The Hermitian inner product is defined by
\langle f,g\rangle=\int_\mathbb{R} \overline{f(x)}g(x) d\lambda(x)
The norm is defined by
\|f\|=\sqrt{\int_\mathbb{R} |f(x)|^2 d\lambda(x)}
The space L^2(\mathbb{R},\lambda) is complete.
[Proof ignored here]
Recall the definition of complete metric space.
The inner product space L^2(\mathbb{R},\lambda) is complete.
Definition of general Hilbert space
A Hilbert space is a complete inner product space.

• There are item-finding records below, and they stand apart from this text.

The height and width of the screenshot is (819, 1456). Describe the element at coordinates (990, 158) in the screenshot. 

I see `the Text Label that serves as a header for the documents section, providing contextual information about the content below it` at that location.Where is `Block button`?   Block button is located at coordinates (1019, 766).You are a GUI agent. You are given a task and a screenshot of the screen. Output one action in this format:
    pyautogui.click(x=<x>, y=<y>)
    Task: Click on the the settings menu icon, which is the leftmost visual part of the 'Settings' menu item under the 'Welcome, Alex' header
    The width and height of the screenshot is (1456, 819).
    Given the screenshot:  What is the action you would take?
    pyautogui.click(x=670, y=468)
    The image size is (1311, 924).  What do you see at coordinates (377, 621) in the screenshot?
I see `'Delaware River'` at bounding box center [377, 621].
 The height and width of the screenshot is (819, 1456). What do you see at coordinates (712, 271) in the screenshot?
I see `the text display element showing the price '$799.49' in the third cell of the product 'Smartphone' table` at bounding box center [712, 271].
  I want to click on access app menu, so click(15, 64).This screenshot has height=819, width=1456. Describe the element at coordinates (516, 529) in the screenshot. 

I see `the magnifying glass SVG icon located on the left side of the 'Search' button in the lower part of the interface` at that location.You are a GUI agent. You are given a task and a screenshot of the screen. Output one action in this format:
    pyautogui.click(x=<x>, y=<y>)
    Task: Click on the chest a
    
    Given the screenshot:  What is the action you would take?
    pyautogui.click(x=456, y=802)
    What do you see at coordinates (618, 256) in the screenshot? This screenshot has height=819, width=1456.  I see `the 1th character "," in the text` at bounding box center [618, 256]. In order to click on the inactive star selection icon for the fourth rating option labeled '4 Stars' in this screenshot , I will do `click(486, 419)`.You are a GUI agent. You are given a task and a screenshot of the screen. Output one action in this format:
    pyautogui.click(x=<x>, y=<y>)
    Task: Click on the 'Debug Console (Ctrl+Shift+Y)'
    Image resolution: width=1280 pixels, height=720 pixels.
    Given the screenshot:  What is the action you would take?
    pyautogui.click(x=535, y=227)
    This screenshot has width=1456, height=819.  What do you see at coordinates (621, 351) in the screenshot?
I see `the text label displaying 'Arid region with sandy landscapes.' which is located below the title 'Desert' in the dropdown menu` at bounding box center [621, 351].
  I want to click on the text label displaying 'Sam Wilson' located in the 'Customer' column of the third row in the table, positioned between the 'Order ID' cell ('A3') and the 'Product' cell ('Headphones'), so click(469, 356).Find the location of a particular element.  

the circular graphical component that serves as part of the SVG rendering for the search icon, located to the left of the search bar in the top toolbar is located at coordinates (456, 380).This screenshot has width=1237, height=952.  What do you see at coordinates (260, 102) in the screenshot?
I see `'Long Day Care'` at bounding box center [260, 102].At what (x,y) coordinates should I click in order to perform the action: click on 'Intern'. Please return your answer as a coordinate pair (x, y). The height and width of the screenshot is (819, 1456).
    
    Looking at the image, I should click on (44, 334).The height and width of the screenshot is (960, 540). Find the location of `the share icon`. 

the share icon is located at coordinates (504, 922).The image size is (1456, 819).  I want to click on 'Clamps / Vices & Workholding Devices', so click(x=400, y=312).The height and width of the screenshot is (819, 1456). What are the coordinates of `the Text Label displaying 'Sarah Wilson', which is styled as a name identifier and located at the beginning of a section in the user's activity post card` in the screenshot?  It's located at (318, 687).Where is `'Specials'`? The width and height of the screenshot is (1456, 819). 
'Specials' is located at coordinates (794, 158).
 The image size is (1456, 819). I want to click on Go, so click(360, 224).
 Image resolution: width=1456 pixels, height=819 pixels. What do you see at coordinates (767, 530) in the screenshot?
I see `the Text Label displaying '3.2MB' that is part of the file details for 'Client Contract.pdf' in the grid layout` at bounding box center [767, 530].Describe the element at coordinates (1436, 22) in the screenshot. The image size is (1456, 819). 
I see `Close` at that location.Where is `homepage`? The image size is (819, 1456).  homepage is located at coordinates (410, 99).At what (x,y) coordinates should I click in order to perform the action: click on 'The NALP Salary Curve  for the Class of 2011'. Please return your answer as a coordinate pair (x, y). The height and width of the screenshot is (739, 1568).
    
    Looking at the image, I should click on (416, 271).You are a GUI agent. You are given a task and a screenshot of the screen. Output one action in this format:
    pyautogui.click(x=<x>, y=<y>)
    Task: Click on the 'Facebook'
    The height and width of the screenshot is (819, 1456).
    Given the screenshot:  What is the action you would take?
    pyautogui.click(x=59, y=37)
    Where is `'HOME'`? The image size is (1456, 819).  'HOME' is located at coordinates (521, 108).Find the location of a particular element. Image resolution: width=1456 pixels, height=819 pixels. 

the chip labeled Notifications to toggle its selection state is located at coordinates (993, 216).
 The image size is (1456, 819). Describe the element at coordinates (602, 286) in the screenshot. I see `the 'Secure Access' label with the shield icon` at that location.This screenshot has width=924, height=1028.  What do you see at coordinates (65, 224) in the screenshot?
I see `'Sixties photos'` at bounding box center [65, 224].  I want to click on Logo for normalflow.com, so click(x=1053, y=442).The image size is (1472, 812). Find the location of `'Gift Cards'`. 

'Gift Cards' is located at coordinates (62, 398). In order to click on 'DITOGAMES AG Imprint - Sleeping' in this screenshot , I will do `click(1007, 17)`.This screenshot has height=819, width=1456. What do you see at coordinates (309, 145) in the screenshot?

General Pythagorean theorem
Let u_1,u_2,\cdots,u_N be an orthonormal set in an inner product space \mathscr{V} (may not be complete). Then for all v\in \mathscr{V},
\|v\|^2=\sum_{i=1}^N |\langle v,u_i\rangle|^2+\left\|v-\sum_{i=1}^N \langle v,u_i\rangle u_i\right\|^2
[Proof ignored here]
Bessel's inequality
Let u_1,u_2,\cdots,u_N be an orthonormal set in an inner product space \mathscr{V} (may not be complete). Then for all v\in \mathscr{V},
\sum_{i=1}^N |\langle v,u_i\rangle|^2\leq \|v\|^2
Immediate from the general Pythagorean theorem.
Orthonormal bases
Definition of orthonormal basis
An orthonormal basis of a Hilbert space \mathscr{H} is a set of orthonormal vectors that spans \mathscr{H}.